個人事業→法人化1(府藩県三治制)

昨日見た享保の人口等の調査命令(布達)のウイキペデイアでは、「郷帳」というデータも天保時代まで残っているところを見ると、郷単位で調査報告されていた実態が垣間見えます。
結局、村とか郷とか言い方がいろいろあったようだと言うことでしょうか?
そもそも地方制度は、律令制以降明治の地方制度・・大工小区→市町村制まで、正式制度として公布された事がない・律令制の正式名称「郡」以下の地名は事実上の自然発生的呼称・俗称に過ぎなかったと理解すれば良いのでしょうか?
そもそも幕藩体制と所与のもののように学校教育では習って来たし、小説でも〇〇藩家老とか土佐藩から坂本龍馬が「脱藩」したなど洪水のように紹介されて来ましたが、10年ほど前にこのコラムで紹介しましたが、慶応4年4月の三治体制によって初めて「藩」という名称が公式に出て来たにすぎません。
https://kotobank.jp/word/引用です

府藩県三治制
府藩県三治制(ふはんけんさんちせい)は、明治初年の地方行政制度。

明治初期の地方統治制度。新政府成立によっても従来の藩は暫定的にそのまま存続したが,旧幕府直轄領については,初め鎮台,次いで裁判所の名称が付され,慶応4 (1868) 年閏4月「政体書」が公布されて裁判所はさらに府および県と改称され,江戸府など主要な9地方が府の名称を与えられ,府,藩,県の三治制となった。
明治2 (69) 年6月の版籍奉還では,従来の藩主は知藩事となり,次いで7月,府は東京,大阪,京都だけで,他は藩および県とされ,同4年7月の廃藩置県に及び3府 302県となったが,その後3府 43県に整理された。府,県の職制は,知事,大参事,小参事,大属,少属,史生などであって,版籍奉還後は藩の職制もこれにならって改称された。

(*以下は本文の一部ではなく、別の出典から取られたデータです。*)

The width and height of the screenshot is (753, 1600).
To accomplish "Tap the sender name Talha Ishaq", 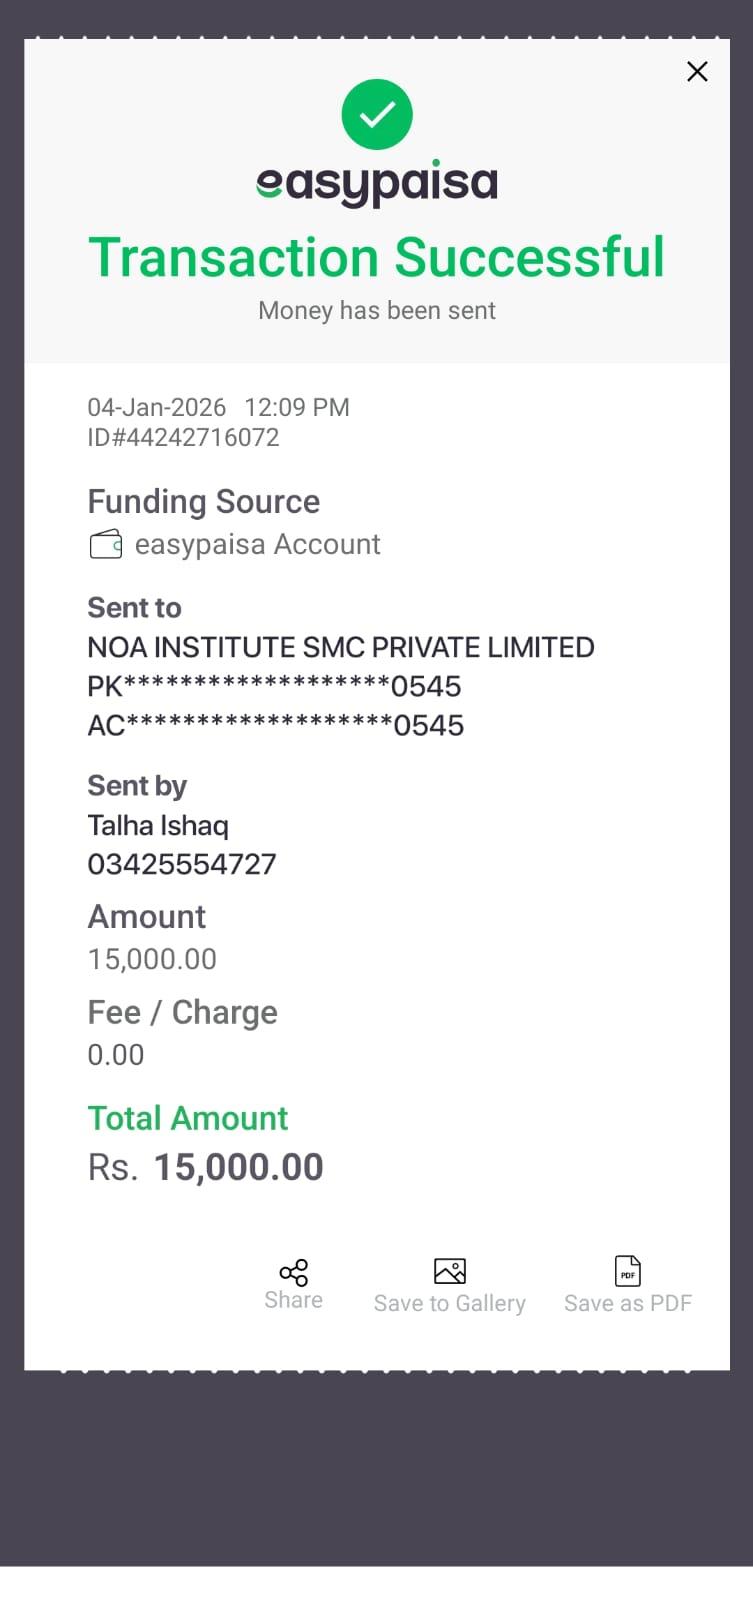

慶応4年四月の政体書発布によって、幕府から接収した政府直轄地を府県とし、諸侯統治下を「藩」とする三治体制が宣言されたにすぎません。
それまではの大名文書は、今でいう法人格のある組織代表でなく、肩書き付きの氏名?「浅野内匠頭長矩」「松平〇〇の守何々」等の公式文書を書いていたのです。
政体書発布以降初めて大名の公式名称は〇〇藩主誰某の名=団体を代表する公式文書発行となりますが、それまで個人文書と一定集団を代表するときの公式文書の区別もはっきりしなかったことになります。
せいぜい公式な時には官名表記するかどうかの違いくらいでしょうか?
弁護士会会長名で文書を出すときは弁護士会という団体の存在を前提にした公式文書となりますが、それは同時に「弁護士会」という集団の存在を表していますが、江戸時代までの公式文書は所属する団体名がない・吉良上野介という官名があっても、彼が上野国という国家組織の介(次官)としての公式発言をしているのではなく、そういう肩書きのある個人を特定しているだけのことでした。
古代氏族制度とか江戸時代の家の制度というものの、今の会社のように、「家」という集団組織の資格・・権利義務を認めたものではなく、単にそういう集団形態が多かったというだけのことであり、集団の事実上のトップ(個人経営者)が知行(営業基盤)を得たり失えばその家族もその影響を受けるだけのことであって、制度として決まっていたものではありません。
大名家は個人の家が大きくなっただけのことであり、官名付きの文書や処理はどこそこの誰それという個人特定に必要な肩書き程度の意味でしかない母体集団名でない個人文書だったことになります。
政体書以降の版籍奉還お願いその他公式文書が全て「松平何々の守」の名称だけでなく、「〇〇藩主松平〇〇の守何」々の名で行うようになっていきます。
藩制の布告は集団が独立の当事者となり大名家当主は、その代表者として行動すべき萌芽を示した画期的なことでした。

(上記引用文第二段落の「版籍奉還では,従来の藩主は知藩事となり」とあるので一見昔から「藩」と言われていたように見えますが、従来といってもホンの1年間に過ぎない・明治2年6月の版籍奉還の前に「藩」という組織名を与えられていたから、「従来」と書いて間違いではないのですが、今風に言えば、団体名を与えられてから実はまだ1年余しかたっていない「従来」です)
慶応4年までの大名家は、商売人やボランテイア集団が会社やNPO法人設立する前の個人事業体だったことになります。
政体書に関するウイキペデイアです

政体書(せいたいしょ)は、明治初期の政治大綱[1]、統治機構について定めた太政官の布告である。副島種臣と福岡孝弟がアメリカ合衆国憲法および『西洋事情』等を参考に起草し、慶応4年閏4月21日(1868年6月11日)に発布された[2]。同年4月27日頒布[1]。
冒頭に五箇条の御誓文を掲げてこれを政府の基本方針と位置づけ、国家権力を総括する中央政府として太政官を置き、2名の輔相をその首班とした。太政官の権力を立法・行政・司法の三権に分け、それぞれを立法の議政官、行政の行政・神祇・会計・軍務・外国の5官、司法の刑法官の合計7官が掌る三権分立の体制がとられたが、実際には議政官に議定・参与で構成する上局の実力者が行政各官の責任者を兼ねたり、刑法官が行政官の監督下にあったりして権力分立は不十分なものであった。地方は府藩県の三治(府藩県三治制)。 [1]

明治に入って集団そのものを一個の人格者扱いするようになるまでは、集団そのものを表す概念がなかったのですから、鎌倉時代以降の地域集団意思決定機構を?「惣」と言うもののこれも正式なものではありません。
その頃そのように言われていたらしいと言う程度のことでかっちりした制度があったわけではないので地域によって千差万別だったでしょう。